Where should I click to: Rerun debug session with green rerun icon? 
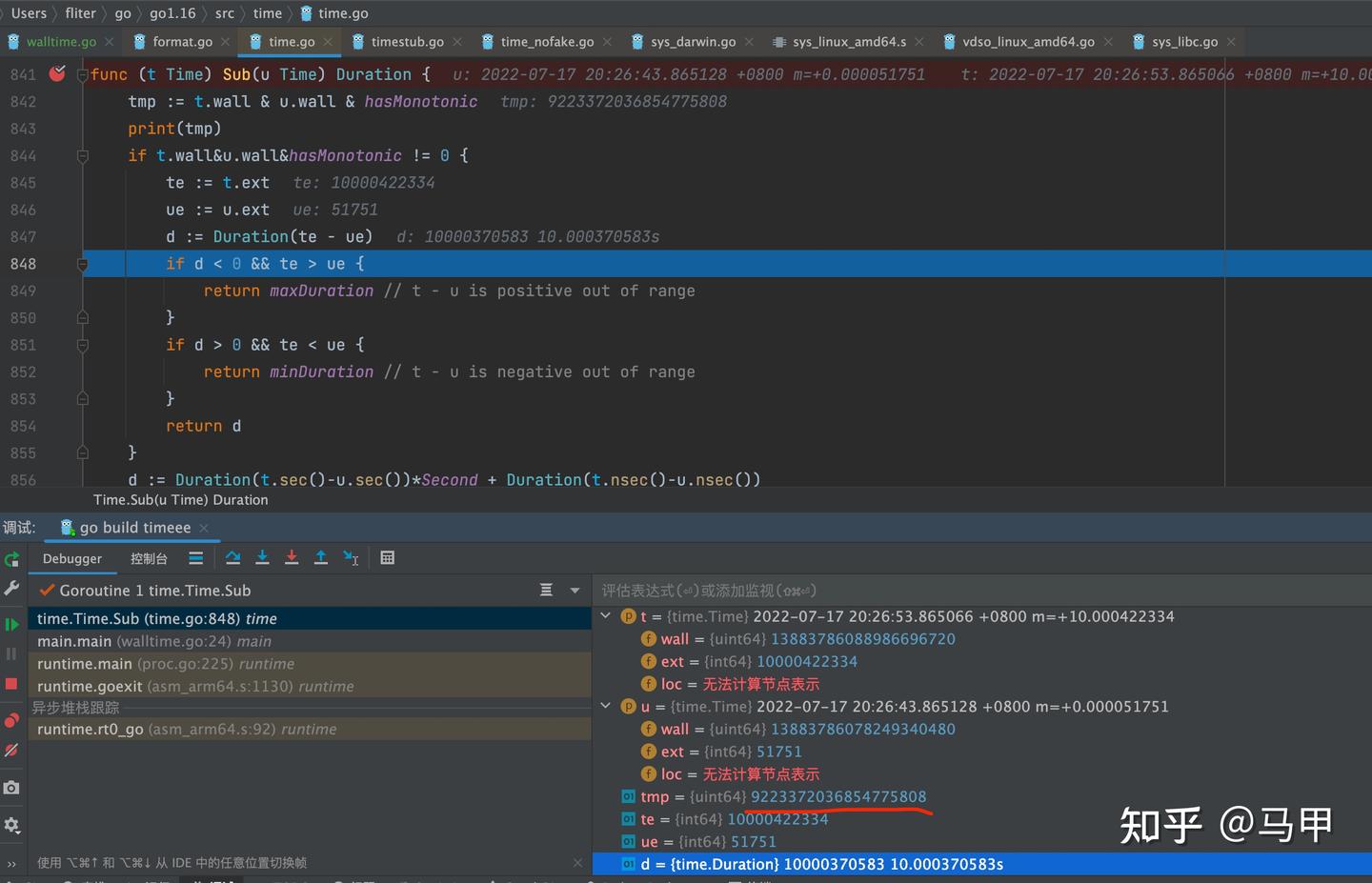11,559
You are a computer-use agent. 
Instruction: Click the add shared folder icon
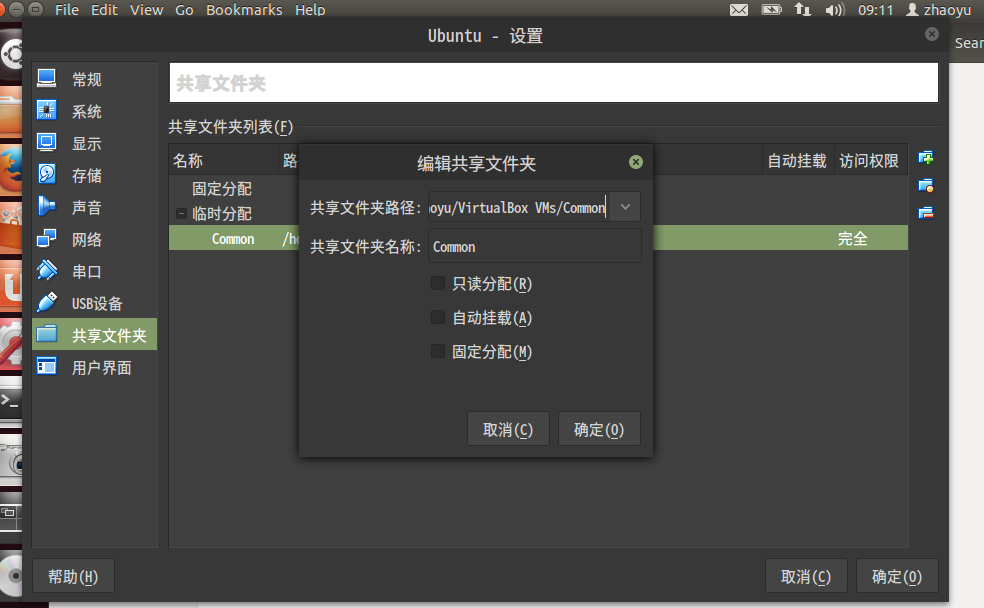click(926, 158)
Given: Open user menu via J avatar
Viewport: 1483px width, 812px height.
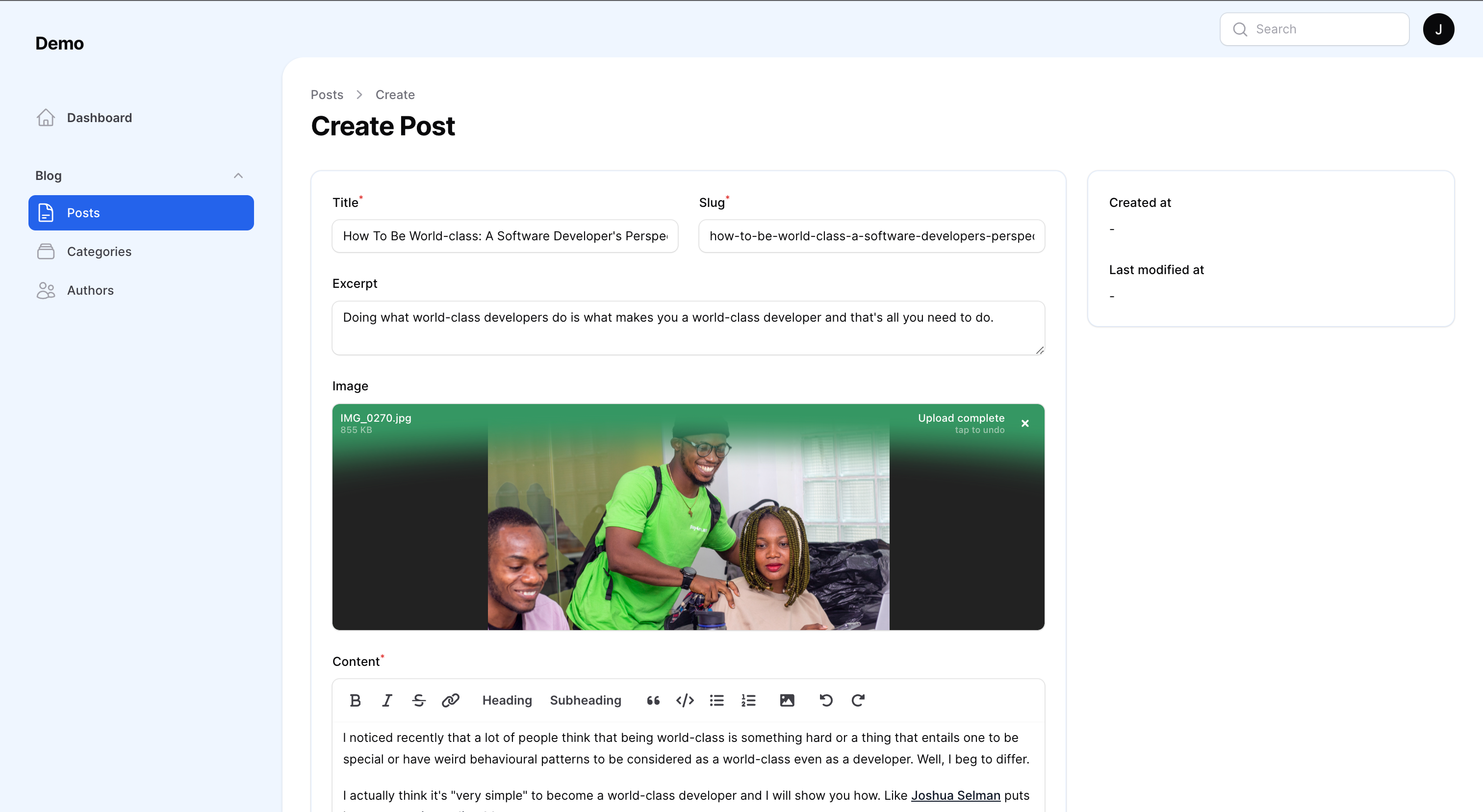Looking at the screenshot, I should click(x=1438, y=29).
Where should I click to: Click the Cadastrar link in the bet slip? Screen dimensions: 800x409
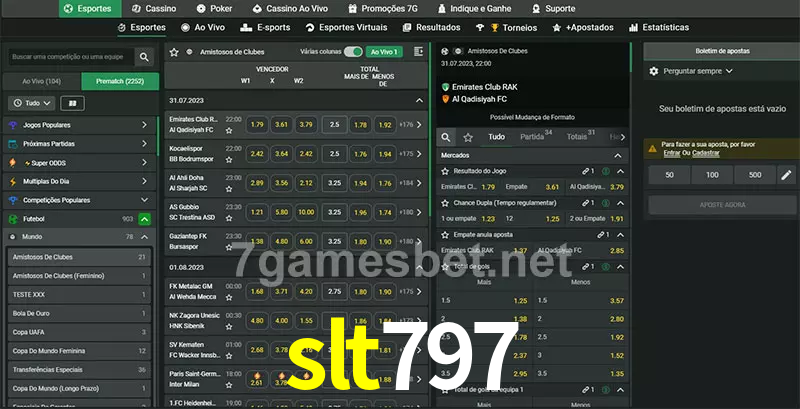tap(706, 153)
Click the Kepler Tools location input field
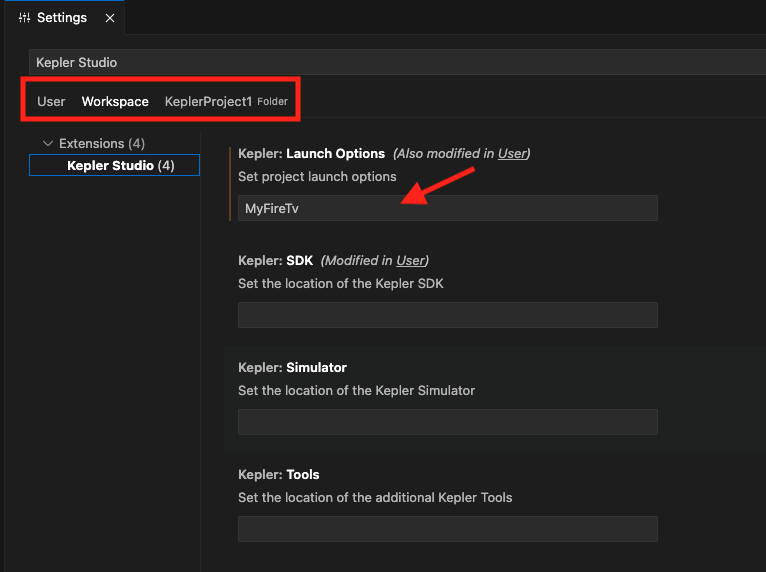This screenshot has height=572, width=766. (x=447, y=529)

_ _ _ _ _ _ _

Copy every one of the lines above word for word, with the pictures left out.

Where should I click to: Rerun debug session with green rerun icon? 
11,559
You are a computer-use agent. 
Instruction: Click the add shared folder icon
click(926, 158)
Given: Open user menu via J avatar
Viewport: 1483px width, 812px height.
Looking at the screenshot, I should click(x=1438, y=29).
Where should I click to: Click the Cadastrar link in the bet slip? Screen dimensions: 800x409
tap(706, 153)
Click the Kepler Tools location input field
This screenshot has height=572, width=766. (x=447, y=529)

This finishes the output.